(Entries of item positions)
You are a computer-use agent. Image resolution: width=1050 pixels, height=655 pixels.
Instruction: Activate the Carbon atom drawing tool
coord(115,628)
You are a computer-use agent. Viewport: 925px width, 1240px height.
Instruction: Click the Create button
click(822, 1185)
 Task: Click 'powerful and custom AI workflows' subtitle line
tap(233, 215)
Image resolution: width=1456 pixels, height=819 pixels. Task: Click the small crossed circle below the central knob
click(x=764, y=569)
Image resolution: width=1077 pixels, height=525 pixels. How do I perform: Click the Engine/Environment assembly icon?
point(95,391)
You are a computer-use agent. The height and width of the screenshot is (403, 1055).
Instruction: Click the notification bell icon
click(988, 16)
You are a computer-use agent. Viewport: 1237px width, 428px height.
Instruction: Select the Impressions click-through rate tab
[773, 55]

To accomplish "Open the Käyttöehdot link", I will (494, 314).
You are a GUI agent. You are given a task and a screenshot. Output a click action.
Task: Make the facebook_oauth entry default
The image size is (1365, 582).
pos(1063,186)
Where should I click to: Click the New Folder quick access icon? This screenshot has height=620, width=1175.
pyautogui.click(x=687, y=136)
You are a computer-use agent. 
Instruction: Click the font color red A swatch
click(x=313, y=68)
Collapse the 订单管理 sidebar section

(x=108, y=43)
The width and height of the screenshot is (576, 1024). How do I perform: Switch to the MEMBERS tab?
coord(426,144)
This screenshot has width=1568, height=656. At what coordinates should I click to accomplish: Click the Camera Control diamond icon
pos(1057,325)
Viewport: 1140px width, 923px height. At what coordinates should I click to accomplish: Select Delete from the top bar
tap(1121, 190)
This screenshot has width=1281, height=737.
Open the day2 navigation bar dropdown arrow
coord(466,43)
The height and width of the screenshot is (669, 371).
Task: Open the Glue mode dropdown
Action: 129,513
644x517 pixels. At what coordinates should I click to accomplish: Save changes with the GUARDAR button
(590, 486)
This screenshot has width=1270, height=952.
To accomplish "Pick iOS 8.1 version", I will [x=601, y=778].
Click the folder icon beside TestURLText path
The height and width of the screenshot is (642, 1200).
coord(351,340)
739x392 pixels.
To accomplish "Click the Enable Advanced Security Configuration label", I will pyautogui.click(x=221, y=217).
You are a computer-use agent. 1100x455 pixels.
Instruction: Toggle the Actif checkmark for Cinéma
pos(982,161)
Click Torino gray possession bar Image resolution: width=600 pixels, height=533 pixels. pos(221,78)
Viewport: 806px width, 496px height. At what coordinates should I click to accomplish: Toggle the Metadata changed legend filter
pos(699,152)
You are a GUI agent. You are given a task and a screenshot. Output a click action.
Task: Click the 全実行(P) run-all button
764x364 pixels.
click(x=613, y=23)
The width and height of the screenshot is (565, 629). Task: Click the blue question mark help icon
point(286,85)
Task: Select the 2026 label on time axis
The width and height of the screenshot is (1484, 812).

Stated exercise -> Repeat the part of the data above word for word, starting with the line that contains "Where should I" and ending with the line that contains "pos(1057,325)", including both of those lines.

Output for this task ->
Where should I click to: Click the New Folder quick access icon? This screenshot has height=620, width=1175.
pyautogui.click(x=687, y=136)
You are a computer-use agent. 
Instruction: Click the font color red A swatch
click(x=313, y=68)
Collapse the 订单管理 sidebar section

(x=108, y=43)
The width and height of the screenshot is (576, 1024). How do I perform: Switch to the MEMBERS tab?
coord(426,144)
This screenshot has width=1568, height=656. At what coordinates should I click to accomplish: Click the Camera Control diamond icon
pos(1057,325)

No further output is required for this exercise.